The company sets higher goals year after year, but the teams still struggle with the basics. Although no stone is left unturned and a lot of work is put in, the numbers fall short of expectations. What is the reason for this and how can companies improve their performance?
Increase performance
How do teams get out of the benchmark valley?
At first glance, it is usually not clear how companies get out of a slump. This is because poor performance can have many causes, which are often interlinked:
- Employees are overworked or underworked.
- The goals are not clearly stated and the team does not understand what is required of them.
- Employees identify too little with the company and do only as much as necessary.
- The dysfunctional relationship with superiors or teammates affects performance.
Because poor performance can have these and many other causes, there are no catch-all solutions. What helps is an unbiased look at the problems.
How can companies improve their performance?
The four most effective performance levers
There are numerous factors that influence performance. These four factors are the most important performance levers:
Set comprehensible goals
Managers must break down overarching corporate goals into subgoals that relate directly to day-to-day work. Team leaders should also present the goals visually so that employees can immediately recognize: “This is where I stand, this is where I need to be.”
Promote individual skills
A team is the sum of individuals with all their strengths and weaknesses. Not everyone can do everything equally well. Perhaps someone works more slowly, but achieves above-average customer satisfaction scores. Or an employee may not shine in sales, but motivates the team and drives others to better results. Every team member can be a top performer if they are assigned to the right task.
Connect teams
Sharing information regularly builds strong networks: “What’s new at in your team?” “What’s going on in our team?” “How can we help you?” The more operational teams are connected, the more effectively they can learn from each other, support each other, and benefit from the internal outside perspective.

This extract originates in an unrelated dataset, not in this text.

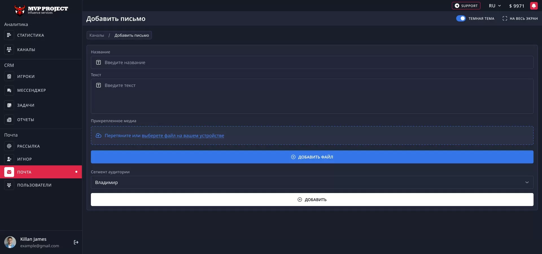Select the Пользователи menu item
The image size is (542, 254).
click(x=34, y=185)
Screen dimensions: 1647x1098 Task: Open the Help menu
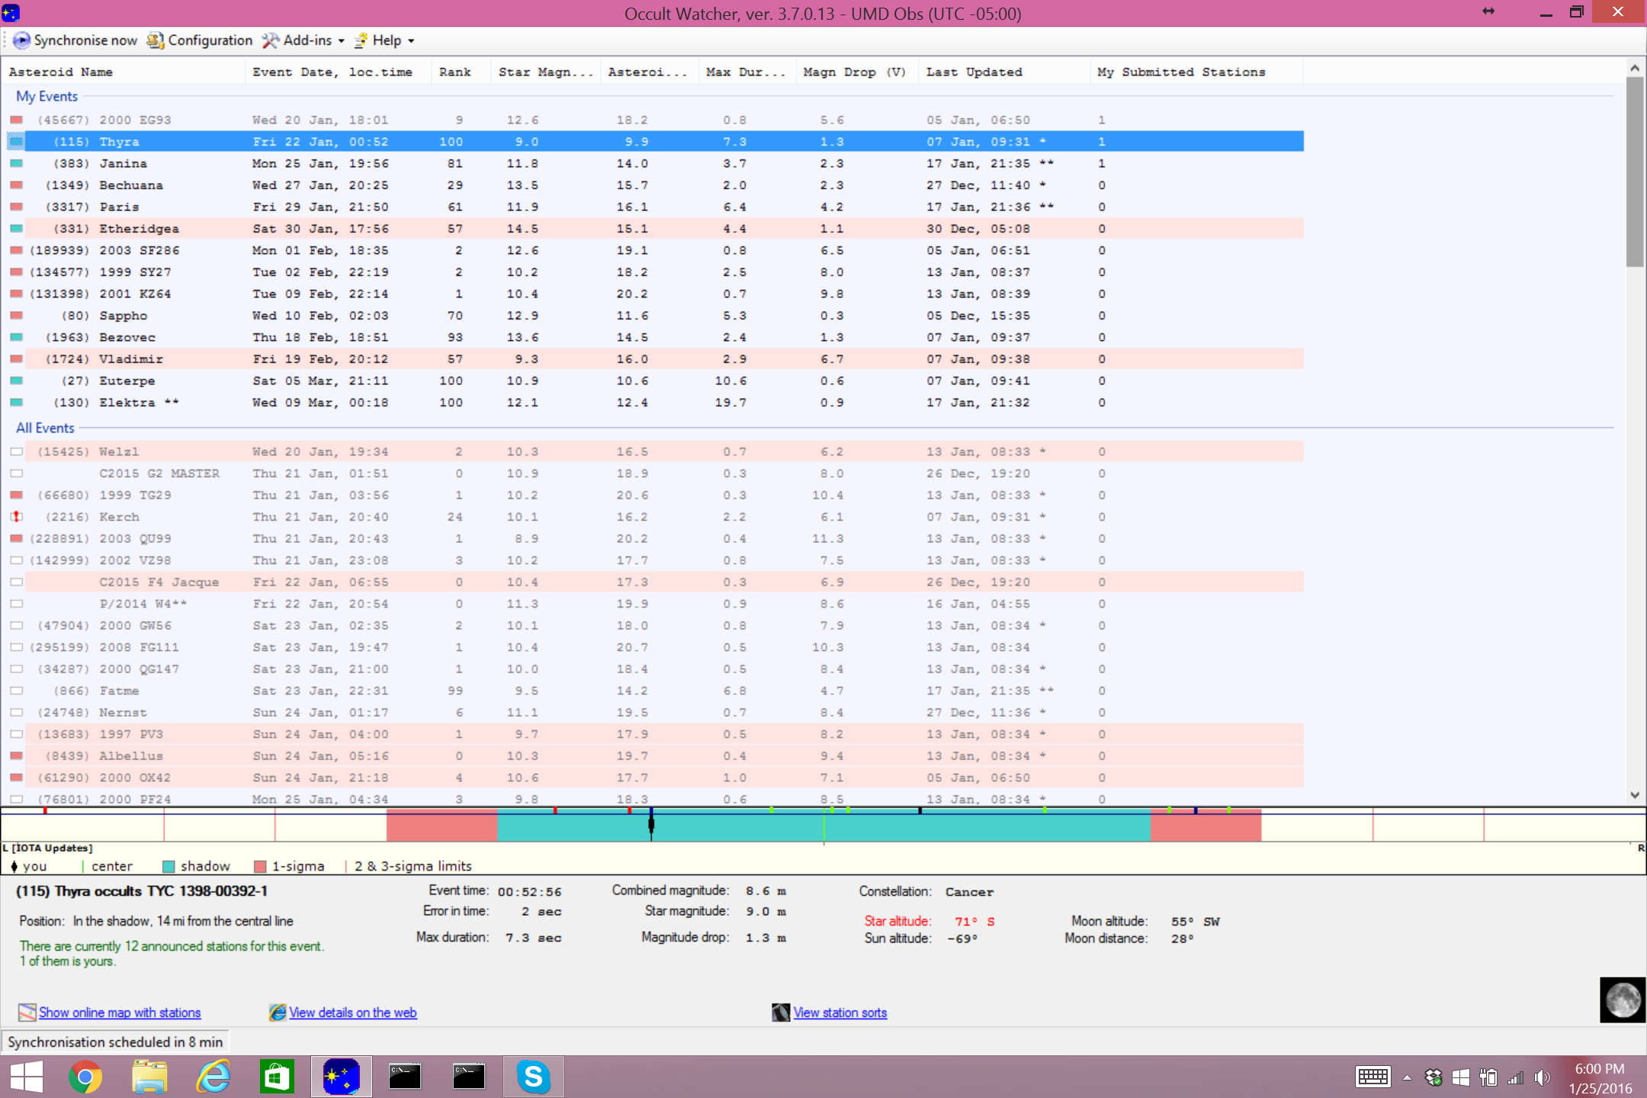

Promote exchange between departments
Companies achieve their goals best when all departments pull together. The operational teams, staff units, management and also representatives of the headquarters department should regularly – at least weekly! – talk to each other about how they can achieve their goals and support each other in doing so. This regularity makes it possible to achieve overarching goals.
How this company was able to achieve its goals
At the six sites of this telecommunications group with a total of 1,500 employees, the figures fluctuate extremely. Productivity is inadequate, customers are dissatisfied and sales expectations are not being met. Meanwhile, managers and employees believe that they will never be able to achieve the goals that have been set for them no matter what.
The Group’s customer service is spread across various locations. Performance at all sites is improvable, and at some it is even very insufficient: customer meetings take too long, customers are often dissatisfied, and not enough deals are closed.
Crisis intervention and organizational development
The Group relied on us to solve the most pressing problems as quickly as possible and to bring about lasting change in the behavior of the teams.
This was followed by six months of comprehensive organizational development at the weakest site. This intervention was so successful that the rollout to all sites followed and resulted in several years of organizational development that went through various cycles.
Targeted action is missing
First, we worked with the executives and found that they were not clear on how their complex goals related to each other.
To make them understandable, we broke down the overarching goals that seemed unattainable to managers into achievable intermediate goals.
The managers were so caught up in their own problems that they overlooked the fact that their employees also did not know what the overarching goals meant for their daily work.
The numbers fluctuated almost daily, driving teams to actionism or, on the contrary, resignation. Targeted action, on the other hand, was lacking.
With our numbers/goals work methodology, we created the structures to work step by step towards the goals without being driven by day-to-day business.
Coaching for the managers
In our coaching, the executives gained confidence that they could achieve their goals if they approached it the right way.
They passed on the methods they had learned to their teams so that now they too could achieve their goals.
In our coaching sessions, we were able to show how abstract requirements become concrete actions.
- “What do I need to do as a leader?”
- “How do I conduct team meetings?”
- “How often do I run it?”
- “How and how often do I coach my employees?”
It is our task to provide concrete answers to such and similar questions. During implementation, our trainers supported the managers and demonstrated particularly relevant methods step by step.
Trainings for the teams
We supplemented the work with managers with team training. We practiced with the teams, for example,
- how to defuse a critical customer situation,
- How to prevent conversations from getting out of hand, or
- How to target conversations to close a sale.
Coaching on the Job
We then accompanied the employees in their daily work. In these on-the-job coaching sessions, we supported them in implementing what they had learned in their day-to-day work. We
- accompanied the team members during their customer meetings,
- gave immediate feedback and
- suggested further improvements.
Revenues exceed costs by 1.5 times
We were convinced from the start that we could significantly improve the team’s performance and, as is often the case, we worked on the basis of bonus-malus.
Although our success meant that the Group had to pay our agreed bonus, the increased sales and the significant reduction in customer churn exceeded the costs by a factor of 1.5 after just one year.